[2018 OSDI] Gandiva: Introspective Cluster Scheduling for Deep Learning

One-line Summary

The authors present Gandiva, a cluster scheduling framework that employs techniques like time-slicing, migration, intra-job elasticity, and dynamic priority.

Paper Structure Outline

Introduction
Background
DLT Job Characteristics
1. Sensitivity to locality
2. Sensitivity to interference
3. Intra-job predictability
Design
1. Mechanisms
2. Scheduling Policy
  1. Reactive Mode
  2. Introspective Mode
Implementation
1. Scheduler
2. Modifications to DL toolkits
Evaluation
1. Micro-benchmarks
2. Model exploration in a multi-job
3. Cluster experiments: time-slicing and packing
4. Cluster experiments: time-slicing and migration
Related Work
Conclusion

Background & Motivation

Today's DNN schedulers (e.g., YARN, Kubernetes) treat deep learning jobs naively (as if they are traditional big-data jobs): A job is scheduled on a set of GPUs exclusively, and the job holds the GPUs until completion. There are some problems:

High Latency (head-of-line blocking): Long DNN jobs have runtimes of hours and days, so we need time-slicing of jobs. However, GPUs are not efficiently virtualizable.
Low Efficiency (fixed decision at the job-placement time): Need the ability to migrate jobs, and the sensitivity to locality varies across jobs.

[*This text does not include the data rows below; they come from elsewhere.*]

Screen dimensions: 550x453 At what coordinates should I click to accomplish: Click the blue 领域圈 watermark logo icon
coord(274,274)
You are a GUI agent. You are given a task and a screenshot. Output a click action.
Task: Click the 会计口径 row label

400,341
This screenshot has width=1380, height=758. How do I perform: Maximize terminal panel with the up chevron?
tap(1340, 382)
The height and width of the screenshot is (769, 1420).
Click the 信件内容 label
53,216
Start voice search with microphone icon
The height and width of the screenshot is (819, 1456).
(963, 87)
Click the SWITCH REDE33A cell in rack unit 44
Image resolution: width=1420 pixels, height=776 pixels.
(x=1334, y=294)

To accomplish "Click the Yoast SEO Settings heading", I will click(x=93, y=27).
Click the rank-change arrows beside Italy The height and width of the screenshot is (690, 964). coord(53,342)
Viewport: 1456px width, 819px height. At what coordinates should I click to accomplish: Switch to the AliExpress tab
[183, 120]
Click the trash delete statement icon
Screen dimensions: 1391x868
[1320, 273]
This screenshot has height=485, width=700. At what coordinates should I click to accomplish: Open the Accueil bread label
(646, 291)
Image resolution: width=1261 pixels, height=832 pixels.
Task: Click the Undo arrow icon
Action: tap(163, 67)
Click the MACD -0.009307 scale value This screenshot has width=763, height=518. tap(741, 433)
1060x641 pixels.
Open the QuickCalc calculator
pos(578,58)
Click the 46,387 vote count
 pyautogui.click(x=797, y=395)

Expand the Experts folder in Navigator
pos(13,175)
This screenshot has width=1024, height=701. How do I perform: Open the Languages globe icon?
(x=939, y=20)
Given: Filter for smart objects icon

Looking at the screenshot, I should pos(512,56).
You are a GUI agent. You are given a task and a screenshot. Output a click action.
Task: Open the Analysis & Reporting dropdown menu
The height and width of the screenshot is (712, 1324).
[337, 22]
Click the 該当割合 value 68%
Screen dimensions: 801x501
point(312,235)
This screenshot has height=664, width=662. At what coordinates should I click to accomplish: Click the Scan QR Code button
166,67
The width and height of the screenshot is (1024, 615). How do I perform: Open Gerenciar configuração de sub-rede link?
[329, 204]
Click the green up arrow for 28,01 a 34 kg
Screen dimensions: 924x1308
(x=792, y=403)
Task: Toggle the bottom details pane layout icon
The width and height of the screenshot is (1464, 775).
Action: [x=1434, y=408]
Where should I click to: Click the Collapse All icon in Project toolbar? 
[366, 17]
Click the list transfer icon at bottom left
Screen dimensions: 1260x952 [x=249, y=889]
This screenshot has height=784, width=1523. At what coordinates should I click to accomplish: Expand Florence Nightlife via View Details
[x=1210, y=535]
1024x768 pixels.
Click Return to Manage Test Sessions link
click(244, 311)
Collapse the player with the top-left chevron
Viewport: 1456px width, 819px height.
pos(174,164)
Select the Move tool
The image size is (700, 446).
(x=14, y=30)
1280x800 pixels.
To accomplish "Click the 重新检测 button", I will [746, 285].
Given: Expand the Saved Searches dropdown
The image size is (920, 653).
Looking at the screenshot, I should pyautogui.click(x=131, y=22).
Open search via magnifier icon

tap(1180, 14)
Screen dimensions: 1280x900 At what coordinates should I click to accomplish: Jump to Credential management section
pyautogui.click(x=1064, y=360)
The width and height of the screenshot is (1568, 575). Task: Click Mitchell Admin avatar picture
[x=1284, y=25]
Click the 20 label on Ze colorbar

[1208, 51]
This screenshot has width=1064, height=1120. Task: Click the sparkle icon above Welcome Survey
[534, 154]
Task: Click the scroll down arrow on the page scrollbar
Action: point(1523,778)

DLT jobs have the following characteristics:

Sensitivity to locality: Different models have various levels of sensitivity to intra-server and inter-server locality that a DLT scheduler needs to take into account.
Sensitivity to interference: Similarly, different models demonstrate different levels of sensitivity to interference between jobs.
Intra-job predictability: DLT jobs' GPU memory usage reveals a pattern (goes up during forward pass of a minibatch and goes down during backward pass). Gandiva leverages this in three ways:
1. A job can be split into mini-batch iterations
2. If suspend/resume is performed during the nadir, less amount of memory needs to be copied from GPU to CPU
3. The progress rate can be profiled to evaluate the effectiveness of mechanisms

Design and Implementation

Gandiva employs the following mechanisms:

Suspend-Resume and Packing
1. Suspend-Resume: Intra-job predictability is leveraged to suspend/resume DLT jobs when their GPU usage is at the lowest.
2. Packing: Run multiple jobs on a GPU simultaneously and let the GPU time-share the jobs, with the premise that the packed jobs do not interfere with each other. It is only considered during overload.
Migration: The set of GPUs assigned to a job can be changed for (1) moving time-sliced jobs to vacated GPUs, (2) moving interfering jobs away from each other, and (3) doing de-fragmentation of the cluster. The migration overhead is as little as a second or two.
Grow-Shrink: # GPUs available for a job can be increased during idle times and shrank when the load goes up.
Profiling: Gandiva profiles each job's time for one forward/backward pass over a minibatch. With this, Gandiva introspects DLT jobs to estimate the rate of progress, e.g. to check if packing helped.

Gandiva's scheduler works in two modes: reactive and introspective. The reactive mode handles events such as job arrivals/departures and machine failures, while the introspective mode monitors and optimizes job placement to improve the overall utilization and the completion time.